> _Vorliegender Text_:
==================================================

Die anatomische Betrachtungsweise war auch später grundlegend für Carl Wernickes Forschungen. Seine Schrift Grundriß der Psychiatrie zielt darauf ab, einen unmittelbaren Zusammenhang zwischen krankhaften Gehirnstrukturen und psychopathologischen Symptomen zu postulieren, eine Vorgehensweise, welche die Kritik zahlreicher zeitgenössischer Mediziner und Philosophen hervorrief. So nannte ihn beispielsweise Karl Jaspers einen „Hirnmythologen“ (Jaspers, S. 13), der fälschlicherweise die unterschiedlichsten psychischen Störungen verschiedenen Hirnbereichen zugeordnet habe, um diese dann für alle Störungen des Seelenlebens verantwortlich zu machen. Wernickes Schüler hingegen, vor allem Hugo Liepmann, nahmen ihren Lehrer vor solchen Angriffen in Schutz. Sie konterten, Wernicke habe an sich gar keine gehirnanatomischen Lokalisationen vorgenommen, sondern lediglich das seelische Leben in solche Elemente zergliedert, die „als subjektive Parallelvorgänge zu Funktionen eines nervösen Apparates“ (Lanczik, S. 80) gelten könnten.

Carl Wernickes Einfluß auf die Psychiatrie wird insbesondere im Wirken seiner Schüler Karl Heilbronner, Karl Kleist, Karl Bonhoeffer, des Vaters des von den Nationalsozialisten hingerichteten Pfarrers Dietrich Bonhoeffer, und Hugo Liepmann greifbar.

Wernicke trat nicht nur als bedeutender Hirnforscher hervor, sondern auch als Kliniker, der zahlreiche psychopathologische Fachtermini schuf, die bis heute gebräuchlich sind. Auch auf die Neurologie hat Wernicke befruchtend eingewirkt. So erforschte er die zerebrale Hemiplegie (Lähmung einer Körperseite), die „Wernicke-Enzephalopathie“ (ein Gehirnleiden mit Augenmuskellähmung, entzündlicher Veränderung der Pupillen, Störung der Koordination von Muskelbewegungen und Benommenheit), die Tastlähmung (Unfähigkeit, durch Betasten einen Gegenstand zu erkennen) sowie die Pupillenstarre bei Ausfall einer Hälfte des Gesichtsfeldes (hemianopische Pupillenstarre).

Die Universität Breslau hat es vor allem dem Wirken Carl Wernickes zu verdanken, daß sie im 19. Jahrhundert zu einem Zentrum der Nervenheilkunde und der Psychiatrie avancieren konnte.

==================================================

Einträge des Datensatzes:
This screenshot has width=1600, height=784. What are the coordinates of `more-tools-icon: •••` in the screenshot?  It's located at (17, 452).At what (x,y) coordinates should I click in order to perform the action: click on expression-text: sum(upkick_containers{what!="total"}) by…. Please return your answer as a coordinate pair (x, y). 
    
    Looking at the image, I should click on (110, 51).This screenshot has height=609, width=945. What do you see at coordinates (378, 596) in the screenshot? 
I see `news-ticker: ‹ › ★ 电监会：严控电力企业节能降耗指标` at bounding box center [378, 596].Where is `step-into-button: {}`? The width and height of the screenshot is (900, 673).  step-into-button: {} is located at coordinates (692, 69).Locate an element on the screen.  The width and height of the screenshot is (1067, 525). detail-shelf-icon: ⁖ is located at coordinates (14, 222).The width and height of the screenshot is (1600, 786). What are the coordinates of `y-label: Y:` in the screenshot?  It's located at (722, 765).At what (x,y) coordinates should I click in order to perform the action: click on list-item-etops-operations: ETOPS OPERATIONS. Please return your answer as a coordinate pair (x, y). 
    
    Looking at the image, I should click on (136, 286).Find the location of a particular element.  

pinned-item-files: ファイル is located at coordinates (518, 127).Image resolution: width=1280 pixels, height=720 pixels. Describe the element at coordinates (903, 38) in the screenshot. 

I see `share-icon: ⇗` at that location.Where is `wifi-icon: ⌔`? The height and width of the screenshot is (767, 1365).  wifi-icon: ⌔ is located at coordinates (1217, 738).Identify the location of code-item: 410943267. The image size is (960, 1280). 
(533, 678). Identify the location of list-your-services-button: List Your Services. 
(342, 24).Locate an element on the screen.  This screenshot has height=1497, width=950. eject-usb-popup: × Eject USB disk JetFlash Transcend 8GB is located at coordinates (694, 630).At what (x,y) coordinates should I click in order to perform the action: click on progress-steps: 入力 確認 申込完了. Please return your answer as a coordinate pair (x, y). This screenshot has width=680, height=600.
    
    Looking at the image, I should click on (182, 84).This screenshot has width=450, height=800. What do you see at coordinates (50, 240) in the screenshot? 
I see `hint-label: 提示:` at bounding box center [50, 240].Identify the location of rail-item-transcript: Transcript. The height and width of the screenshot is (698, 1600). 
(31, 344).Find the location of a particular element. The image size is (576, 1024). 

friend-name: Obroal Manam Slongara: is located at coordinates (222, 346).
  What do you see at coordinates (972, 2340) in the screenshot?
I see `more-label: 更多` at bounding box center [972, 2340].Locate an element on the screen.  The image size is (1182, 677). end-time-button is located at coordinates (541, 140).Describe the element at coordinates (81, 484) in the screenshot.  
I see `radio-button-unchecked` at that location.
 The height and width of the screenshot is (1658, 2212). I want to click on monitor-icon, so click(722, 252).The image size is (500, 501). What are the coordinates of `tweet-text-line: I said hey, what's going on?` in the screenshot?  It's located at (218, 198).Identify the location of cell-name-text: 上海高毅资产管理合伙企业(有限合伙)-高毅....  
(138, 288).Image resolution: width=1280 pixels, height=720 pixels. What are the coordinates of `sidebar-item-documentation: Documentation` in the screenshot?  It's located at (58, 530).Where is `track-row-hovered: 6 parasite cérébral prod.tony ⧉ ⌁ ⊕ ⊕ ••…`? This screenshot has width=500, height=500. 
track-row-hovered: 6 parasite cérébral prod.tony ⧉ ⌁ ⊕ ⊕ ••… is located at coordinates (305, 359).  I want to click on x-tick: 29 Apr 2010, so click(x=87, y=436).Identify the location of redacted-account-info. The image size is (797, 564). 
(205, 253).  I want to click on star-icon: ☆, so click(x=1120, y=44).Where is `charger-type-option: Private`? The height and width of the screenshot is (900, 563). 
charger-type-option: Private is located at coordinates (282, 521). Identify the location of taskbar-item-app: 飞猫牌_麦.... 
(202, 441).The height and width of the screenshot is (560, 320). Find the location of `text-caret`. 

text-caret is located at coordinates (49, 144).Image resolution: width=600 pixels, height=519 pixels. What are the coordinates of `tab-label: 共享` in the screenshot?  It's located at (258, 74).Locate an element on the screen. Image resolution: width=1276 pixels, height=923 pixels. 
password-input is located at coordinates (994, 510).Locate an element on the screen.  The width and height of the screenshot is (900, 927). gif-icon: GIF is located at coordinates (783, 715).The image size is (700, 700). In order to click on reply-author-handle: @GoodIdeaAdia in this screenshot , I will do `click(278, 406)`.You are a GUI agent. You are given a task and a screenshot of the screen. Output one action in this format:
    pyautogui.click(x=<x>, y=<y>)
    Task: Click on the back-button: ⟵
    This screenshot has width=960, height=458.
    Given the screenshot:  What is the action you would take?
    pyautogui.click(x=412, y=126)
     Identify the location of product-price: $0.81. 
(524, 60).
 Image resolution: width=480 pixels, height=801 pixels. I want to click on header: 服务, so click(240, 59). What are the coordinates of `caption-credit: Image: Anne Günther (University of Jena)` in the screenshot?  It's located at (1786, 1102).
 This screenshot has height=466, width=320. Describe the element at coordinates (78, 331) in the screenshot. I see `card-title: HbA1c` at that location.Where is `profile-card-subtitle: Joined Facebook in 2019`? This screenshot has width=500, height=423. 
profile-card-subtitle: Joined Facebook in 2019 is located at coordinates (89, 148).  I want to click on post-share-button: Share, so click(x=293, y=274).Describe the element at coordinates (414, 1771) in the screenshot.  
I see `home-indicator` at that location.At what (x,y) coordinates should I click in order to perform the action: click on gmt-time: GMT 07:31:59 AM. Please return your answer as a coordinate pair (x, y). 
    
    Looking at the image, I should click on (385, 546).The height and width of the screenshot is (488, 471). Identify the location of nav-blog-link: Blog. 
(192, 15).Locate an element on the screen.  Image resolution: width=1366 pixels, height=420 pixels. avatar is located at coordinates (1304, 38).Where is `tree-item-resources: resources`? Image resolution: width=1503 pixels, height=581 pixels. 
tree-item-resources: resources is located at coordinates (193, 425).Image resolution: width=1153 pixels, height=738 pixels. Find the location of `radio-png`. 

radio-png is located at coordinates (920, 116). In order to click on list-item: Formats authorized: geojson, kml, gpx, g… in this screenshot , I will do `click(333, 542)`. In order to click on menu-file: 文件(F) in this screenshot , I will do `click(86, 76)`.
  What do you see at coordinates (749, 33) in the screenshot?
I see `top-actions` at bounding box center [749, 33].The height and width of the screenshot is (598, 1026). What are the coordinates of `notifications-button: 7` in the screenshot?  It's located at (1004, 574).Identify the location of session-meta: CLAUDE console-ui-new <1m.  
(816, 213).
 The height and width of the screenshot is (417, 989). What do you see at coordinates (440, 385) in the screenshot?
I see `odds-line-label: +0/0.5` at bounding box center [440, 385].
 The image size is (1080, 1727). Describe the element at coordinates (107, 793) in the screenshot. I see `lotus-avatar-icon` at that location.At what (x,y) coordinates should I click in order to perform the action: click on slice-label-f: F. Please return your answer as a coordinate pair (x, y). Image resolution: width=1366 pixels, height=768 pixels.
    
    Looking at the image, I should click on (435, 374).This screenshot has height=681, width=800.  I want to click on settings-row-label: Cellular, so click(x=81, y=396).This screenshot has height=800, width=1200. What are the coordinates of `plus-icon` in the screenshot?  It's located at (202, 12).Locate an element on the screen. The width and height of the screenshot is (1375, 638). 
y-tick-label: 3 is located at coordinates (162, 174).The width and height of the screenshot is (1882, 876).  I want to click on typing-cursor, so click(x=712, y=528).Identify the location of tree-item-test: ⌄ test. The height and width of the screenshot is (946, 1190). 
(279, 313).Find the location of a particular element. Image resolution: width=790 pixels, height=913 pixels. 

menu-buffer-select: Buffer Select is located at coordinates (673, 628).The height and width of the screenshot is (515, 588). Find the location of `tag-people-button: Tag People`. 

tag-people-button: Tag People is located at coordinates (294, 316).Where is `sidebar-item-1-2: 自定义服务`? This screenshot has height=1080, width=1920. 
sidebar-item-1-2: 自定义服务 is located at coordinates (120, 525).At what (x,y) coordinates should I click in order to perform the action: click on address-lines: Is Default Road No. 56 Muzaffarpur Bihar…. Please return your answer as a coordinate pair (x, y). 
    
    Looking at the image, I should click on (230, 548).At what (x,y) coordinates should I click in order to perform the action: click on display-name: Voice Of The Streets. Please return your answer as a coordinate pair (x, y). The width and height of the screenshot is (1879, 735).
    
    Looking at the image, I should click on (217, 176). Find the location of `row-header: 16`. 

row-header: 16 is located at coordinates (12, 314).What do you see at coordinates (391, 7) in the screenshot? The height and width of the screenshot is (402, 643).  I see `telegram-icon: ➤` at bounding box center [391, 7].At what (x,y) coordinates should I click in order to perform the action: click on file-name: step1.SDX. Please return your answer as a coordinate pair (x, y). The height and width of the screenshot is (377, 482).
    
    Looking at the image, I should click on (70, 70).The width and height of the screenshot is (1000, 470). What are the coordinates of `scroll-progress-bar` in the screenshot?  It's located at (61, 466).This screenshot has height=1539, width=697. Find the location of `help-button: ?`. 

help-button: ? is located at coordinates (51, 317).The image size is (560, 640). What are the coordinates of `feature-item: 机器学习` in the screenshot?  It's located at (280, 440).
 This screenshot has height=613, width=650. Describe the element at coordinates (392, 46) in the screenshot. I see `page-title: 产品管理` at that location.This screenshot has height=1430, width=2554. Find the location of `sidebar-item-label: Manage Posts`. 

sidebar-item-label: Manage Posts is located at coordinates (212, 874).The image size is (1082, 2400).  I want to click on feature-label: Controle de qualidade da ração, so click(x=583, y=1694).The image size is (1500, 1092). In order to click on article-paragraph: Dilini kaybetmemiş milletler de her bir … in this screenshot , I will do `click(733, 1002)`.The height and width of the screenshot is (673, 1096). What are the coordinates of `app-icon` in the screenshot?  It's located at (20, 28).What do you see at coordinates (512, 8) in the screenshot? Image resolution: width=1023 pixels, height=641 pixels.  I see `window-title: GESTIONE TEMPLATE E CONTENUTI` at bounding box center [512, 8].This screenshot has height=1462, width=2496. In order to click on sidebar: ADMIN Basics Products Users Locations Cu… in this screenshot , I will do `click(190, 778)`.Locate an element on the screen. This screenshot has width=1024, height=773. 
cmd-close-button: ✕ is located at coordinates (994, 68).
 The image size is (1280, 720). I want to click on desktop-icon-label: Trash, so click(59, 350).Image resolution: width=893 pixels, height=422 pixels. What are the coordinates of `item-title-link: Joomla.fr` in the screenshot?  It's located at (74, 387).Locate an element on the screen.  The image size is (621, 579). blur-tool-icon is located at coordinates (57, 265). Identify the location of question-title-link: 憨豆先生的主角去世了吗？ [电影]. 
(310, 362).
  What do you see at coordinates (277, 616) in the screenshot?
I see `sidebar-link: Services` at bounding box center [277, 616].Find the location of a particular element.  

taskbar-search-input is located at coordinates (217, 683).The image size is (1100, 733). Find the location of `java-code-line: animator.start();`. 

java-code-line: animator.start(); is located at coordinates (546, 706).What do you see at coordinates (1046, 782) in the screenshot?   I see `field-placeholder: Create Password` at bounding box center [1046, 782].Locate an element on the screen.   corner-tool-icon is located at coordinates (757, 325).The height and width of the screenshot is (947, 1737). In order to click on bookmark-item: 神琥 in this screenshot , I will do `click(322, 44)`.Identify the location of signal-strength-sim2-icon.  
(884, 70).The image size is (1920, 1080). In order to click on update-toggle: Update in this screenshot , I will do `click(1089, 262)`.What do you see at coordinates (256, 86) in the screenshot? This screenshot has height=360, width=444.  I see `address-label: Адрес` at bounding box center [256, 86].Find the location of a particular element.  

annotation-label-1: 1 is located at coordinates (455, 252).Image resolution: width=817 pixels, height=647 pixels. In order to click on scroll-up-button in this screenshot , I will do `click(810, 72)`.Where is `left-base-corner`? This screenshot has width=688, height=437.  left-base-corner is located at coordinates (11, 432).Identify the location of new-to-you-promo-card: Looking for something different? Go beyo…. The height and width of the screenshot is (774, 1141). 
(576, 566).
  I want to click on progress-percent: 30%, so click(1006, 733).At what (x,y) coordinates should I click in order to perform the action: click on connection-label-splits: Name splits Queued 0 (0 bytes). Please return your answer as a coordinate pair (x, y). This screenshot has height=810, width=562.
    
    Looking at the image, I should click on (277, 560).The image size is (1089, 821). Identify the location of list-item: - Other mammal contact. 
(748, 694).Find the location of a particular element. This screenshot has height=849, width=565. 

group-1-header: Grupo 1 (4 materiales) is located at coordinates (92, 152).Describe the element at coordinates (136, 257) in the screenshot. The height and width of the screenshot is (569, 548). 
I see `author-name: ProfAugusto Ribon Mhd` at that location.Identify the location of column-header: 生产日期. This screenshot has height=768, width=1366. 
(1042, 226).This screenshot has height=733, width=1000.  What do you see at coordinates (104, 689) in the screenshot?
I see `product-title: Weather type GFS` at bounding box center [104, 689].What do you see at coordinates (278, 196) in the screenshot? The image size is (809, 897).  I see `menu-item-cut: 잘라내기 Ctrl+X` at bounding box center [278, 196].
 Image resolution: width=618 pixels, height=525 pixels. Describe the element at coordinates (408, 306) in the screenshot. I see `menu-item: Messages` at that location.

==================================================

> _Zu lösende Aufgabe_:
Schreib aus dem Text über Carl Wernicke den Abschnitt ab, beginnend mit „Die Universität Breslau“ und fortlaufend bis einschließlich „Psychiatrie avancieren konnte.“. Tausche dabei „Nervenheilkunde“ gegen „Neurologie“ aus.

> _Lösung der Aufgabe_:
Die Universität Breslau hat es vor allem dem Wirken Carl Wernickes zu verdanken, daß sie im 19. Jahrhundert zu einem Zentrum der Neurologie und der Psychiatrie avancieren konnte.